* BEGIN EXERCISE INPUT *
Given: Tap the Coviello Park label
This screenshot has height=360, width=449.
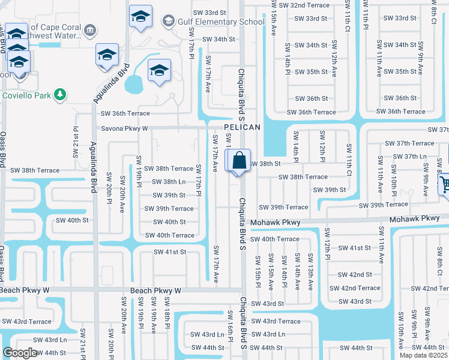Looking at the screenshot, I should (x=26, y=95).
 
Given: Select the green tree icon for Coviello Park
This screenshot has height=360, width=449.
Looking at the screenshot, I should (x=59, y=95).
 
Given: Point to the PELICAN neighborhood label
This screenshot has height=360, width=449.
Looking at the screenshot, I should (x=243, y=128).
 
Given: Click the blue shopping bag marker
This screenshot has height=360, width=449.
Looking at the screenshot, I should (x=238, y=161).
* END EXERCISE INPUT *
* BEGIN EXERCISE INPUT *
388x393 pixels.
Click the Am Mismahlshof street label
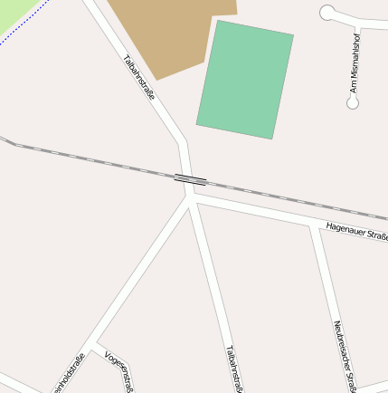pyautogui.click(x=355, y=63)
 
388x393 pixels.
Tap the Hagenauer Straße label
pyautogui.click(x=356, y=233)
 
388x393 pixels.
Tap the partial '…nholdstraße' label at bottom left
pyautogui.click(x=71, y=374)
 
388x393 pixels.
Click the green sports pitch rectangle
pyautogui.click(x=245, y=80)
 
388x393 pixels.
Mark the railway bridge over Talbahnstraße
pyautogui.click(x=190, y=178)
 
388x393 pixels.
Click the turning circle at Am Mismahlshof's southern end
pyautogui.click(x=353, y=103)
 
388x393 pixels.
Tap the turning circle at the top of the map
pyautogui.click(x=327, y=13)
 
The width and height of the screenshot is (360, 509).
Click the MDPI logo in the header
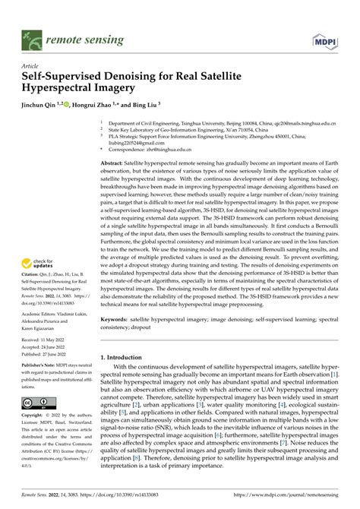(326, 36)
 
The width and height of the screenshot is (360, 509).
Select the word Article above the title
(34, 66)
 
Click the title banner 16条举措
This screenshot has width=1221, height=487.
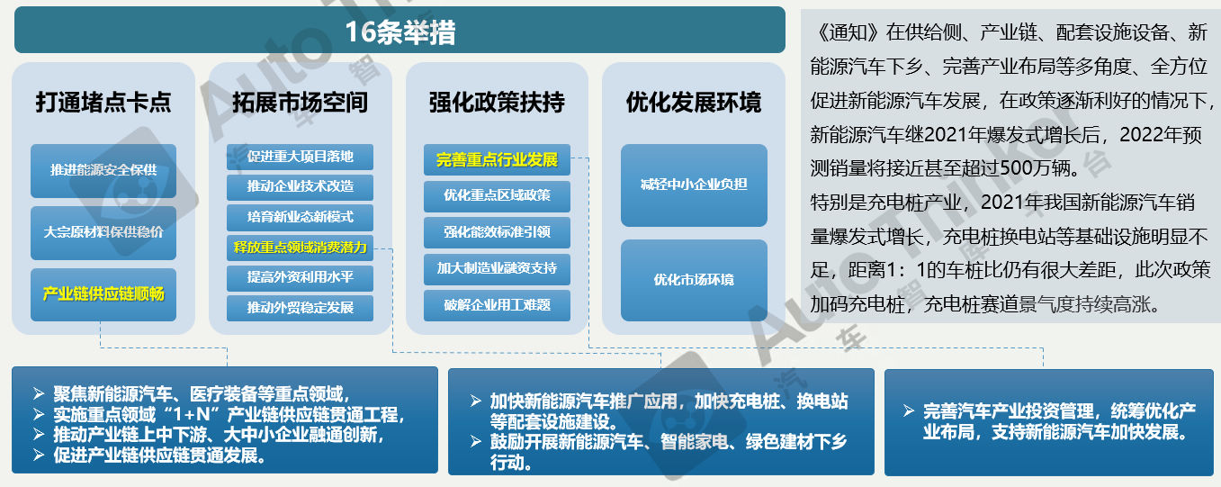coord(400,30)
* END EXERCISE INPUT *
WORK REQUIRED:
Please repeat the records word for word, everything from the line that contains "Given: Tap the Coviello Park label" down to the line that contains "Looking at the screenshot, I should (x=238, y=161).", and leave the pictures out.

EXERCISE ANSWER:
Given: Tap the Coviello Park label
This screenshot has height=360, width=449.
Looking at the screenshot, I should (x=26, y=95).
 
Given: Select the green tree icon for Coviello Park
This screenshot has height=360, width=449.
Looking at the screenshot, I should (x=59, y=95).
 
Given: Point to the PELICAN neighborhood label
This screenshot has height=360, width=449.
Looking at the screenshot, I should (x=243, y=128).
 
Given: Click the blue shopping bag marker
This screenshot has height=360, width=449.
Looking at the screenshot, I should (x=238, y=161).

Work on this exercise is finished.